═══ Input for this task ═══

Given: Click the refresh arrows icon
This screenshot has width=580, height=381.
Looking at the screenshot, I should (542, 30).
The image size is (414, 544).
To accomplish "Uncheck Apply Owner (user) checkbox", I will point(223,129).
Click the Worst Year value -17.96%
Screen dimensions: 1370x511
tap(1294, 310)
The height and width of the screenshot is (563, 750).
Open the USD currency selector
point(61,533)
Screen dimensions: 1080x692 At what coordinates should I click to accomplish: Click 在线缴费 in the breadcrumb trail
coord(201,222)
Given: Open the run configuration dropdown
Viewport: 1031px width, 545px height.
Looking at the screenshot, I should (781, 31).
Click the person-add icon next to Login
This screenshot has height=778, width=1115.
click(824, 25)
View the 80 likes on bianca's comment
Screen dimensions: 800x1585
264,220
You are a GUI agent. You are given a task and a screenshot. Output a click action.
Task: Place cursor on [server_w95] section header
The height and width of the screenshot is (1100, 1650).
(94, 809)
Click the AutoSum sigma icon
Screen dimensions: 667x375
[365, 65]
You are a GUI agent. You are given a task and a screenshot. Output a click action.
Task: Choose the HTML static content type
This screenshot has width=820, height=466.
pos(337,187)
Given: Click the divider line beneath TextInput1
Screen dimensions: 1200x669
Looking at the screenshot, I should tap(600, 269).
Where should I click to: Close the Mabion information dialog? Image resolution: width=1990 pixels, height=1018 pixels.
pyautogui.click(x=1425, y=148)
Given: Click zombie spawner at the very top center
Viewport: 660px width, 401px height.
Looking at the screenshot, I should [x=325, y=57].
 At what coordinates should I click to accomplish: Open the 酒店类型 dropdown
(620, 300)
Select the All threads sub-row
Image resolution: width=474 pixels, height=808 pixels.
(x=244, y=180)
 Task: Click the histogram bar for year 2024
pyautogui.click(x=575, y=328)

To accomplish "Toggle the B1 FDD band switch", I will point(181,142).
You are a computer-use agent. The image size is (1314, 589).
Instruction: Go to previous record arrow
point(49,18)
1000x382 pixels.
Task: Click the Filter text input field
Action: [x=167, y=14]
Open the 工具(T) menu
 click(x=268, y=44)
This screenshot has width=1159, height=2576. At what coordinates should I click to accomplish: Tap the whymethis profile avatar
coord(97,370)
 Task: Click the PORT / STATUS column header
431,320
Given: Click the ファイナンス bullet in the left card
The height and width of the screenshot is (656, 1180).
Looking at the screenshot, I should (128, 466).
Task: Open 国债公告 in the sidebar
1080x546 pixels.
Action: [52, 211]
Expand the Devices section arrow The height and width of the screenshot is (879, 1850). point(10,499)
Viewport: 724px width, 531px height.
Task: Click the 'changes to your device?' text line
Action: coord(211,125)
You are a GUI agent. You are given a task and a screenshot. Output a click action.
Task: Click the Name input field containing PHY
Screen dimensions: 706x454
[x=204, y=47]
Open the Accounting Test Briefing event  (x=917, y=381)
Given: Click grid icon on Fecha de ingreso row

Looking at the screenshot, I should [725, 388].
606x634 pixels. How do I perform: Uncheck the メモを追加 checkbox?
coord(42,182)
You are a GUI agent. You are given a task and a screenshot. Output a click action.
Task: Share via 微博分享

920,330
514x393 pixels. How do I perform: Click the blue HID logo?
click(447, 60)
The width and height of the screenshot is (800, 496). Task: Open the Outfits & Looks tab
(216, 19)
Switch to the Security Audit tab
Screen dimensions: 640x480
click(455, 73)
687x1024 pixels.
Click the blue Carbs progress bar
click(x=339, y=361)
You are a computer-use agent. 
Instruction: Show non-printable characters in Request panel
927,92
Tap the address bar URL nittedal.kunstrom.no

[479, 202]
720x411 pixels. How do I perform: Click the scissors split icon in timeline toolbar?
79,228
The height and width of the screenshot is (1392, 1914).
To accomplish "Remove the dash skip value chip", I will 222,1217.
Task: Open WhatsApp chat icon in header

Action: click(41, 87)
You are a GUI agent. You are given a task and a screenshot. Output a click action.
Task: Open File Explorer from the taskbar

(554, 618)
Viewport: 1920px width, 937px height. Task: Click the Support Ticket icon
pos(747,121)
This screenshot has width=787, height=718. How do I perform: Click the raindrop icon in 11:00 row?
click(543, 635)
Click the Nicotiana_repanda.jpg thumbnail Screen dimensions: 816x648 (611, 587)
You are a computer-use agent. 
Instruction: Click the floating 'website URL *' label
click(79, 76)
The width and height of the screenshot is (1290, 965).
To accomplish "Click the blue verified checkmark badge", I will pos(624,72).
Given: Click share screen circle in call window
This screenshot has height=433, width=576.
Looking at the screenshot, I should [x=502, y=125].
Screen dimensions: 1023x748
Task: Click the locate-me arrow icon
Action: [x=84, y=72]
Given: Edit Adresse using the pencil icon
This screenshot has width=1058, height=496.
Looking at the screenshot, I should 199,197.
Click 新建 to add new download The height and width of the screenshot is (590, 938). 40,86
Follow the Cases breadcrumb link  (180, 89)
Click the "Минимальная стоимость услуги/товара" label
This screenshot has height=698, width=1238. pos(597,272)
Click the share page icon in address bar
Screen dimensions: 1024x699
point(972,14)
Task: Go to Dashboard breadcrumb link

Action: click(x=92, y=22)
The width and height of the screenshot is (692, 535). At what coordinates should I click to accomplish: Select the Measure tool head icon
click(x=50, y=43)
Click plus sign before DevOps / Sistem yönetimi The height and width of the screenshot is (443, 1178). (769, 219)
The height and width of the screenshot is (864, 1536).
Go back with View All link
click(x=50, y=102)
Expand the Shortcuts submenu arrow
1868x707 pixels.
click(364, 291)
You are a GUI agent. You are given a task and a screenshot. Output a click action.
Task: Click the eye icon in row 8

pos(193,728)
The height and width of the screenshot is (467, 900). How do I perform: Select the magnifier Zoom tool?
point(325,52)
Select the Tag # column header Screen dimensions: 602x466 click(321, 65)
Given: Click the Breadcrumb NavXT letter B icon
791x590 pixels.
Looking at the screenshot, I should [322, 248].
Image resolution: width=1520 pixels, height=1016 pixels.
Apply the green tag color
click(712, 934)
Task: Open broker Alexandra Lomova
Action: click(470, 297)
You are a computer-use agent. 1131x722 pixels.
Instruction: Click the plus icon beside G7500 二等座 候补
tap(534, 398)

═══

### [About this task]
Quote, word for word, every line starting at the one that contains "The height and width of the screenshot is (467, 900)." and ending with the final line of the entries.

### [Response area]
The height and width of the screenshot is (467, 900). How do I perform: Select the magnifier Zoom tool?
point(325,52)
Select the Tag # column header Screen dimensions: 602x466 click(321, 65)
Given: Click the Breadcrumb NavXT letter B icon
791x590 pixels.
Looking at the screenshot, I should [322, 248].
Image resolution: width=1520 pixels, height=1016 pixels.
Apply the green tag color
click(712, 934)
Task: Open broker Alexandra Lomova
Action: click(470, 297)
You are a computer-use agent. 1131x722 pixels.
Instruction: Click the plus icon beside G7500 二等座 候补
tap(534, 398)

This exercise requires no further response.